Commission ramps up scrutiny on fuel companies amid market pressures

The Commerce Commission is increasing its monitoring and scrutiny of petrol pump prices in response to higher and more volatile global wholesale prices, and will not hesitate to call out unjustified price increases at the pump.

Published 12 March 2026

Commissioner Bryan Chapple says more frequent reporting will be used to call out any pricing behaviours that give the Commission cause for concern, both publicly and directly with fuel companies.
 
“Public scrutiny is a powerful tool and we will use it. Nobody wants to see fuel companies using the situation in the Middle East as an excuse to unjustifiably increase prices at the pump.
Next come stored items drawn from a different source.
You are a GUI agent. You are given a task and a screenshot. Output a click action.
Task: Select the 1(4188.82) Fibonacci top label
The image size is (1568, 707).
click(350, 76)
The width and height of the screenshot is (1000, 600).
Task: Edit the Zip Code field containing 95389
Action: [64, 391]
Any retail price increases should be aligned with actual increases in the cost of sourcing fuel. I have communicated that message directly with fuel companies.”
 
The Commission does not set fuel prices and does not have powers to control them. Its role is to monitor, report and hold companies to account through transparency and scrutiny. It is also the Commission’s job to ensure the sector remains competitive and that representations around pricing (including reasons behind any changes) are fair and accurate.
 
The reports, available on the Commission’s website, will provide updates on retail fuel price movements and compare them with changes in the cost of importing fuel.  
 
“We want consumers to feel confident that petrol price increases are justified and that decreases in global costs are passed through to retail prices as quickly as the increases have been,” says Mr Chapple.
 
Mr Chapple also encourages Kiwis to shop around, using tools like the Gaspy app to compare prices. Gaspy lets motorists check the lowest fuel prices in their area without having to drive around to find a better deal.

First snapshot released

Mr Chapple says the initial aggregate analysis raises no concerns.
 
“The gap between rising international costs and slower retail movements aligns with patterns seen during previous global shocks but it is not a licence for fuel companies to increase prices excessively.”
 
The Commission will also be looking at variations in regional pricing, and will continue to monitor price movements, identifying and calling out any pricing behaviour that appears unjustified.

Fuel surcharge reminder

Alongside monitoring, the Commission is reminding businesses to be transparent and honest about reasons behind any price changes. 
 
Mr Chapple says placing a fuel surcharge on a product or a service is legal so long as the business is transparent and upfront about the surcharge and what it’s for. 
 
“We expect businesses to do the right thing, and they must be honest about the reasons for any price increase.
 
“We encourage anyone who believes a business has been misleading about the reason for a price increase to report it via the ‘raise a concern’ function on our website,” says Mr Chapple.

Background

The Commission has previously used its monitoring role effectively in regions such as Thames and Waiheke, where transparency and public scrutiny contributed to greater competition on pump prices for consumers.
 
The Fuel Industry Act 2020 sets up a regulatory regime for fuel with the purpose of promoting competition in engine fuel markets for the long-term benefit of consumers.
 
The Commission does not set fuel prices and does not have regulatory powers to control them. High prices and price increases in and of themselves are not illegal under the Fair Trading Act. However, the law prohibits misleading and deceptive conduct, and false representations. Where we have concerns about potential non-compliance, we may investigate. If we consider a breach has likely occurred, we will apply our Enforcement Criteria to select from a range of enforcement responses. One possible response is to seek fines against industry participants in the courts.